*Exercise 1*: Retype the passage of the blog post on parental blame from "That's a no-no" to "of said literature.".
*Exercise 2*: Translate this sentence from the blog post on parental blame into Spanish: "The article in Science reviews the literature, while the one in Nature is a commentary piece about the potential harms to women of irresponsible discussion of said literature."
*Exercise 3*: In the blog post on parental blame, which two conditions are named as examples of what future children can be predisposed to?

*Selected extract*:
-------------------------

You’re screwing up your kids


That's a no-no

That’s a no-no

Aha, you say after reading the title, jokes on you! I don’t even have kids.

Wrong.

You could be screwing up your kids, even if they’re nothing yet but a gleam in your eye. Features in the journals Nature and Science this month discuss recent research on how the choices and lifestyles of would-be mothers (and fathers) can predispose their future children to all sorts of fun stuff, like Autism and obesity (also, see earlier blog posts here and here).

The article in Science reviews the literature, while the one in Nature is a commentary piece about the potential harms to women of irresponsible discussion of said literature.

The mommy blame game is familiar to anyone who reads news. Like ever. Look at the stuff I found just this month on how being fat means you might be killing your baby, or how you can pass on the mere risk of  diabetes, or how exposure to lead can make your baby grow up fat.

-------------------------

Data extracted from a collection:
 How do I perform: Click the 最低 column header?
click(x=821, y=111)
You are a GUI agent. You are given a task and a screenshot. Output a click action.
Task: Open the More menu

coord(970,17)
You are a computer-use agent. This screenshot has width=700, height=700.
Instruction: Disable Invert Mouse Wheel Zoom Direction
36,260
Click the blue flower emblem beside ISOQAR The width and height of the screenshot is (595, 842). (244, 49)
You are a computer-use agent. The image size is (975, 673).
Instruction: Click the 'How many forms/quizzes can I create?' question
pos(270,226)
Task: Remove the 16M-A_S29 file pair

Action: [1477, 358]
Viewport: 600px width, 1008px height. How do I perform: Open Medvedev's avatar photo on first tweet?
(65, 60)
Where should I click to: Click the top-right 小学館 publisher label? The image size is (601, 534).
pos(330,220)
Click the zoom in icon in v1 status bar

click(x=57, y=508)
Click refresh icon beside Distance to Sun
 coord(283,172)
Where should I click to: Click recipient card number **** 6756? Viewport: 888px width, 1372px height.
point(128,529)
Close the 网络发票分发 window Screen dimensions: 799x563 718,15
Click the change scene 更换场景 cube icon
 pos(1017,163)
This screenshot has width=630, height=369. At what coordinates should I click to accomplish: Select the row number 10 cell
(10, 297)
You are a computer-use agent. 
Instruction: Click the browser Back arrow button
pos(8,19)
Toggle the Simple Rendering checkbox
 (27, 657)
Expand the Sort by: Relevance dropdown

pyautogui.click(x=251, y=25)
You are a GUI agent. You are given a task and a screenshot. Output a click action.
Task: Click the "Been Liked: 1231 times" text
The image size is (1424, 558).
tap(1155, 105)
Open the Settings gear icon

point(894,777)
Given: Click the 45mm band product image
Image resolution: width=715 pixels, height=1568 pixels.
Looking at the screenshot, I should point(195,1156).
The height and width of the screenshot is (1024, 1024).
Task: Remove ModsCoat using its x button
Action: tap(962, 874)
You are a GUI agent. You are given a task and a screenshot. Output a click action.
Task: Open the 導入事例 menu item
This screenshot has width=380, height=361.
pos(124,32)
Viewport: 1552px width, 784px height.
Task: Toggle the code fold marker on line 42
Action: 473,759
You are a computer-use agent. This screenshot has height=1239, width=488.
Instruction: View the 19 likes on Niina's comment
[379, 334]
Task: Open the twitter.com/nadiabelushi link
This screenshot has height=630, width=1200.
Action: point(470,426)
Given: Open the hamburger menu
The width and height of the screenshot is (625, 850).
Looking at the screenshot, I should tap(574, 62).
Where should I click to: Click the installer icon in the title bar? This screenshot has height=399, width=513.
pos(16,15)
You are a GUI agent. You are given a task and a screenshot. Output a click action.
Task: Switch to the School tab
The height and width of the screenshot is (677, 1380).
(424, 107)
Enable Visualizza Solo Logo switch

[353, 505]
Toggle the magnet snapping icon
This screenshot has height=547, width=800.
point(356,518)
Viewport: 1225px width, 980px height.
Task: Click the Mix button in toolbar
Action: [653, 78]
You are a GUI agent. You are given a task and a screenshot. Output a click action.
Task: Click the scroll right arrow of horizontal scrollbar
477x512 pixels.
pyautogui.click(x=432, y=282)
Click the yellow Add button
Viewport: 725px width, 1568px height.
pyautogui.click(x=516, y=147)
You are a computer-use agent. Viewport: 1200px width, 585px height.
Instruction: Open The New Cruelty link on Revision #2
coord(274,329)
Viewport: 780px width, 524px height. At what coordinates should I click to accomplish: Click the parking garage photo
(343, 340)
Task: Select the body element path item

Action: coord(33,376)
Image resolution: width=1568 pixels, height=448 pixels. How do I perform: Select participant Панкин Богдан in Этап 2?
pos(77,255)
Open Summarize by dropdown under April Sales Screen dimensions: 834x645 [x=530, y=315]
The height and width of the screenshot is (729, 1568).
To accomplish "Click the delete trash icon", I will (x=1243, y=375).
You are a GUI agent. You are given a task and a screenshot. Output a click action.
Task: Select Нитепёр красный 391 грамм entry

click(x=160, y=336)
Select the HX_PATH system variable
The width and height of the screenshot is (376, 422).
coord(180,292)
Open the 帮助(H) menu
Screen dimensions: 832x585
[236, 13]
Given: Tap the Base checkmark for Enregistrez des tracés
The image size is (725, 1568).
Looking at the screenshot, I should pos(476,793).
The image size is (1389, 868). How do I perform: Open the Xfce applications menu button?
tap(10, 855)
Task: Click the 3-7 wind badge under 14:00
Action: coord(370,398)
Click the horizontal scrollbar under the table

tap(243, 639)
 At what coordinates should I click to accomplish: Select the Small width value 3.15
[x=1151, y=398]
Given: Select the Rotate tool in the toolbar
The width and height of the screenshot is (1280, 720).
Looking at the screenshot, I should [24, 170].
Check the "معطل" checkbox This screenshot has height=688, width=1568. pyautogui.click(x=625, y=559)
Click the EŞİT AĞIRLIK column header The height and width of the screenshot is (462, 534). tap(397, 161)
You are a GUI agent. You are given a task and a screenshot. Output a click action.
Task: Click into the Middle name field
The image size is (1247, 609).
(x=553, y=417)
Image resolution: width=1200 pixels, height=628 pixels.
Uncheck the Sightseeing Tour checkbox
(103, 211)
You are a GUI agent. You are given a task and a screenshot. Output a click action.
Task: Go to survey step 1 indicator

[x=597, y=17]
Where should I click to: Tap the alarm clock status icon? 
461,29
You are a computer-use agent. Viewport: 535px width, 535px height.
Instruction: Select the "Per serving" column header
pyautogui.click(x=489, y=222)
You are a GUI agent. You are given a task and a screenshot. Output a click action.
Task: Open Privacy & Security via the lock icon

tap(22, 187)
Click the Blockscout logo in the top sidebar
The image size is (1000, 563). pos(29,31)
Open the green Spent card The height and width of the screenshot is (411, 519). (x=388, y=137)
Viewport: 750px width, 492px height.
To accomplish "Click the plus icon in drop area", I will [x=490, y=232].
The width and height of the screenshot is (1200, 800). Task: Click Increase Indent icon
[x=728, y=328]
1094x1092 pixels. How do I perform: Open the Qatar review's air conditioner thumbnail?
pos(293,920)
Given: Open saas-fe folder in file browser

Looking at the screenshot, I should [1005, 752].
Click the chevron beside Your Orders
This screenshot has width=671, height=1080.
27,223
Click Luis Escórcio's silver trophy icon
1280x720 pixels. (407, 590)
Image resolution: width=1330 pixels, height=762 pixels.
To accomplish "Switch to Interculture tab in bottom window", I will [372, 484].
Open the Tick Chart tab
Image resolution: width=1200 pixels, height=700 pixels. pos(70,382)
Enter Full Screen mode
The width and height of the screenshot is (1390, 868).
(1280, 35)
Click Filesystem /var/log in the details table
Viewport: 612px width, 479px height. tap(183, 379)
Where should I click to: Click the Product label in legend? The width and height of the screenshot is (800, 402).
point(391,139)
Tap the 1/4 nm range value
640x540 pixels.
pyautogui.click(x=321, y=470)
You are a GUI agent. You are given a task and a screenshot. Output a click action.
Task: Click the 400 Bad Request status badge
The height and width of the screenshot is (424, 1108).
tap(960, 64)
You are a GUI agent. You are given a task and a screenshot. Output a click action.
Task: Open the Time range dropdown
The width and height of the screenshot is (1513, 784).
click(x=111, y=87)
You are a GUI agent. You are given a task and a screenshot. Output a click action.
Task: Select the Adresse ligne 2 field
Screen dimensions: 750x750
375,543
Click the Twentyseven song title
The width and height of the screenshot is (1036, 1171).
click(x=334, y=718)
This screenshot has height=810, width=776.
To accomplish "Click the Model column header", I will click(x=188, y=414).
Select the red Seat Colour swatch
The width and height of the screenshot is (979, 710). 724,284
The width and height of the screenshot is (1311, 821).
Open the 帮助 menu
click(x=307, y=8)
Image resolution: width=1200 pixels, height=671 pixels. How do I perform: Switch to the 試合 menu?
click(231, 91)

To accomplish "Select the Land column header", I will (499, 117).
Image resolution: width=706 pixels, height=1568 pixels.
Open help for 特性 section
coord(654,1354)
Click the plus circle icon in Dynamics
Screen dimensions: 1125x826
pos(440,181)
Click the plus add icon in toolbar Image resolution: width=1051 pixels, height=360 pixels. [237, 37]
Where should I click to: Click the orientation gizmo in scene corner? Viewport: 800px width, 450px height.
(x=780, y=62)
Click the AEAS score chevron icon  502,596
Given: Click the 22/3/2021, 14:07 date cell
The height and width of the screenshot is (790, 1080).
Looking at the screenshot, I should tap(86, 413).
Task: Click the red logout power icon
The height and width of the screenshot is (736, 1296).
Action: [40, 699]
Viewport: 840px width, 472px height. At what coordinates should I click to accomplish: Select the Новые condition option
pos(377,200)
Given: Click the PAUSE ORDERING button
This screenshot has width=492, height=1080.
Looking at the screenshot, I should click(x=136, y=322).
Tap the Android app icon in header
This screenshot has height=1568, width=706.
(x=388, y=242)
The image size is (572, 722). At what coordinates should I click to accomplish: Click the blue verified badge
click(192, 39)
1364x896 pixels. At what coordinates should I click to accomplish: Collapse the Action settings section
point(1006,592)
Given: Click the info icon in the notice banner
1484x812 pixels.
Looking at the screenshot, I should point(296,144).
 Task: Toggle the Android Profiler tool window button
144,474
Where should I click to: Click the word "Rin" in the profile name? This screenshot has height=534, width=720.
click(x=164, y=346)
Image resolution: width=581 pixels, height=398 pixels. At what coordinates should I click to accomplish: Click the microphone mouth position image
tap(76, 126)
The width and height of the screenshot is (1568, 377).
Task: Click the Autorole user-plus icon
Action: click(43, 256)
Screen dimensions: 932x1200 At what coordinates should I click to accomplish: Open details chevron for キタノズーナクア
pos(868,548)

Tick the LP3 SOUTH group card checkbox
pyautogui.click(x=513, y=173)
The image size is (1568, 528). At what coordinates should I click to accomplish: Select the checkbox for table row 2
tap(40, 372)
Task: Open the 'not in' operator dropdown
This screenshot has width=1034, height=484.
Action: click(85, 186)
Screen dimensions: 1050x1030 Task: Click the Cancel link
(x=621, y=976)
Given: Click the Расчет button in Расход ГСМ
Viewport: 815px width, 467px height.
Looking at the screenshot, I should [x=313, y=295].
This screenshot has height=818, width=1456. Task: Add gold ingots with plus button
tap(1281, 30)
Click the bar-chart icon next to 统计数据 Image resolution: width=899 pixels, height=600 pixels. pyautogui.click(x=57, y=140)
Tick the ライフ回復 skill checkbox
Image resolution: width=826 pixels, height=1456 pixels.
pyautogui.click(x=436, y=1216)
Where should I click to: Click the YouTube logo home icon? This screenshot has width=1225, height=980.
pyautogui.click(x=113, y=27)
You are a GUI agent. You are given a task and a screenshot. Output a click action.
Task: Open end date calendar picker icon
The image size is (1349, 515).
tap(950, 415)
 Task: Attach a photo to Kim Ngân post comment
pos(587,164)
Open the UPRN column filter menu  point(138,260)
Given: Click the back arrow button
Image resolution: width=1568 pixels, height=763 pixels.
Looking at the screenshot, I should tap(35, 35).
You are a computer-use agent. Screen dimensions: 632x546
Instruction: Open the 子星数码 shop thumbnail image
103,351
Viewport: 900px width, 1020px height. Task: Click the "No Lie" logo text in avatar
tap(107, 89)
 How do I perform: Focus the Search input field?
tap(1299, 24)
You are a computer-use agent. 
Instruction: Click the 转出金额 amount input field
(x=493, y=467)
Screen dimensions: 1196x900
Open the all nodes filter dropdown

-------------------------

*Response box 1*:
That's a no-no

That’s a no-no

Aha, you say after reading the title, jokes on you! I don’t even have kids.

Wrong.

You could be screwing up your kids, even if they’re nothing yet but a gleam in your eye. Features in the journals Nature and Science this month discuss recent research on how the choices and lifestyles of would-be mothers (and fathers) can predispose their future children to all sorts of fun stuff, like Autism and obesity (also, see earlier blog posts here and here).

The article in Science reviews the literature, while the one in Nature is a commentary piece about the potential harms to women of irresponsible discussion of said literature.

*Response box 2*: El artículo de Science revisa la literatura, mientras que el de Nature es un artículo de opinión sobre los posibles daños que causa a las mujeres la discusión irresponsable de dicha literatura.

*Response box 3*: Autism and obesity.